§ **ASSIGNED TASK**
In the alumni updates, what position did Governor Edmund G. Brown, Jr. appoint George Alexeeff to?

Pharmacology and Toxicology Graduate Group Alumni Updates

Governor's Top Choice

California Governor Edmund G. Brown, Jr. has appointed Pharmacology and Toxicology alumnus, George Alexeeff, as director of the Office of Environmental Health and Hazard Assessment at the California Environmental Protection Agency.

Alexeeff has been the deputy director at the Office of Environmental Health and Hazard Assessment since 1998. He also served as chief of the Air Toxicology and Epidemiology branch from 1990 to 1998 and chief of the Air Toxics Unit from 1988 to 1990. Alexeeff received his doctorate from UC Davis.

Alumni Win Major Awards at the 2012 Society Of Toxicology Annual Meeting

Myung-Haing Cho won the Leading Edge in Basic Science Award, which recognizes a scientist "who, based on his/her research, has made a recent (within the last five years), seminal scientific contribution/advance to understanding fundamental mechanisms of toxicity. The recipient should be a respected basic scientist whose research findings are likely to have a pervasive impact on the field of toxicology."  Cho's contributions to our understanding of the influence of high dietary inorganic phosphate on lung tumorigenesis through Akt signaling pathways and his development of gene delivery systems for altering the progression of tumors shows substantial promise in the control of lung cancer.

Cho received his D.V.M. and M.S. degree in Toxicology at Seoul National University before attending graduate school at UC Davis. He received his Ph.D. in Pharmacology and Toxicology in 1992, and spent two years in Professor Swenberg's lab at the University of North Carolina before returning to Seoul to accept a faculty position in the School of Veterinary Medicine, Seoul National University. He rose through the ranks rapidly achieving full professor status in 2005. Cho has authored 15 books/book chapters, more than 250 research articles and holds nearly 60 patents. He served for two years as the Director General for the National Institute of Toxicological Research, Ministry of Health, Korea. He is on the editorial board of four journals and serves as the editor-in-chief of the journal, Toxicological Research. Cho is currently Vice President of the Korean Society of Toxicology.

§ **DATA RECORDS**

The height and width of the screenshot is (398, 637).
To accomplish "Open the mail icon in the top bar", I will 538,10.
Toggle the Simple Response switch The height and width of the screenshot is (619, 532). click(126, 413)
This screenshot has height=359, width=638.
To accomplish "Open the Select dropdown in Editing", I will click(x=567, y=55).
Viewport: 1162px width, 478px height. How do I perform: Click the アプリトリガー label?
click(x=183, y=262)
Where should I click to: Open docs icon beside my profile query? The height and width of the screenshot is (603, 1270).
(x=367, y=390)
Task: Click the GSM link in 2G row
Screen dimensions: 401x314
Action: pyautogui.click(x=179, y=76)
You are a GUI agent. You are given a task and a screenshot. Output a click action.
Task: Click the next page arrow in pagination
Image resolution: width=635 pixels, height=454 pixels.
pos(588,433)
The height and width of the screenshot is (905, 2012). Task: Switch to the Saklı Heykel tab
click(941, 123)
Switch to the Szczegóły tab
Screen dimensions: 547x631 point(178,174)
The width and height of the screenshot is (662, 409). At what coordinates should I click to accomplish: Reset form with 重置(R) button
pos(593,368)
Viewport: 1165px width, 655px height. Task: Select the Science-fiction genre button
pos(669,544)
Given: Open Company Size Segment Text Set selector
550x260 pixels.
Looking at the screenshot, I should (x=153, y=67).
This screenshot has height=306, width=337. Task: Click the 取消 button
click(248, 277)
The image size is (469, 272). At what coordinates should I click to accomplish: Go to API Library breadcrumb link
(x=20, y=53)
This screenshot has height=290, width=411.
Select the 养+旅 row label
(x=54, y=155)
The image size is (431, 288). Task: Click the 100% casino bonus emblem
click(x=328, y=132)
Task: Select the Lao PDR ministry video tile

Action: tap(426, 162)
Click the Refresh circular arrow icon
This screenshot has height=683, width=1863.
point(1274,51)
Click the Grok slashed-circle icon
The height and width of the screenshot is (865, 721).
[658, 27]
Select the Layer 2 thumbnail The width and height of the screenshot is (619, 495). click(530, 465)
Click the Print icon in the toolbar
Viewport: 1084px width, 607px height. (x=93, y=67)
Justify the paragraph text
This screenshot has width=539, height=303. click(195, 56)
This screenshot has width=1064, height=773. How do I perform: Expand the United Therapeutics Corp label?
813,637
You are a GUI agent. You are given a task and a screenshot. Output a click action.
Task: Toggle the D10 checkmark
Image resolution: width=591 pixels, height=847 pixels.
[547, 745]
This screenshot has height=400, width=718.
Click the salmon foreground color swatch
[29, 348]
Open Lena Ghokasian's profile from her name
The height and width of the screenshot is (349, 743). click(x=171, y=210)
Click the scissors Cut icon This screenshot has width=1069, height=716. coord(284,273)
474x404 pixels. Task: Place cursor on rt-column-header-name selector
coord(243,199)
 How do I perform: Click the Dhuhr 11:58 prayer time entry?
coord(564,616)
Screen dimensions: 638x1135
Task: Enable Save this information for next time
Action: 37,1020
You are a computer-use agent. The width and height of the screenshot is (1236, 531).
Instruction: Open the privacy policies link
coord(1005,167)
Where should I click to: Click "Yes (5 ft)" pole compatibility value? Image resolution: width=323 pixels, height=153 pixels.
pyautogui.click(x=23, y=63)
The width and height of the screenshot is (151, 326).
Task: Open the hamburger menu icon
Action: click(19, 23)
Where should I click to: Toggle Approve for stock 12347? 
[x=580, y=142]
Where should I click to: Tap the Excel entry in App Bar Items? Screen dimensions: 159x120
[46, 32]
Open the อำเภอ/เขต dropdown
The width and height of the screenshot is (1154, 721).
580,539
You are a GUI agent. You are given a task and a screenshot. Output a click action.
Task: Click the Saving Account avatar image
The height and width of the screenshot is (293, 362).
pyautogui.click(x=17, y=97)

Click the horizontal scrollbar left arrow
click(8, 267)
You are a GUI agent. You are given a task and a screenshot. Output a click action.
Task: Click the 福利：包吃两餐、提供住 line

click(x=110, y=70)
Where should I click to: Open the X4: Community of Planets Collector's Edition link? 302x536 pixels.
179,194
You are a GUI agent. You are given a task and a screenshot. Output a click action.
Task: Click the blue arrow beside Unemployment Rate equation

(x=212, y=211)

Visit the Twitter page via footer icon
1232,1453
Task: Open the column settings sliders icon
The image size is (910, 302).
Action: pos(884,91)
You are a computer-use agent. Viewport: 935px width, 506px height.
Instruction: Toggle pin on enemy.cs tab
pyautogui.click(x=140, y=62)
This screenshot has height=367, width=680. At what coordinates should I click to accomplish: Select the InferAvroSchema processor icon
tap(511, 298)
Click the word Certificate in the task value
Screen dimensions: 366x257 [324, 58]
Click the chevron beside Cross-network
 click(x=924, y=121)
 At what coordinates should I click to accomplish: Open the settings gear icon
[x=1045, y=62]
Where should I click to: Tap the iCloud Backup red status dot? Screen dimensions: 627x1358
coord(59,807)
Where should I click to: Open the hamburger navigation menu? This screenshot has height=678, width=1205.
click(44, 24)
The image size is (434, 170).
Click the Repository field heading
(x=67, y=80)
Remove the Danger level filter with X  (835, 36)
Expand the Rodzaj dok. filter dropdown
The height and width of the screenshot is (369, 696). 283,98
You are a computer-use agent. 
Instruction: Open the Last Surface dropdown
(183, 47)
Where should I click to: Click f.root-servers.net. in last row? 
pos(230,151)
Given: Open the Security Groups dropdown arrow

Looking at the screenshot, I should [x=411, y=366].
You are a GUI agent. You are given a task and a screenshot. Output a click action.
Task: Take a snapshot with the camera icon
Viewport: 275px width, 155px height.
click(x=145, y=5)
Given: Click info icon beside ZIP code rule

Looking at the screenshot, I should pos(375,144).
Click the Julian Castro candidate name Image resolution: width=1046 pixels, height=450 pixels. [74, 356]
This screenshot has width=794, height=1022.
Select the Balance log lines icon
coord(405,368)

§ **TASK RESULT**
Director of the Office of Environmental Health and Hazard Assessment at the California Environmental Protection Agency.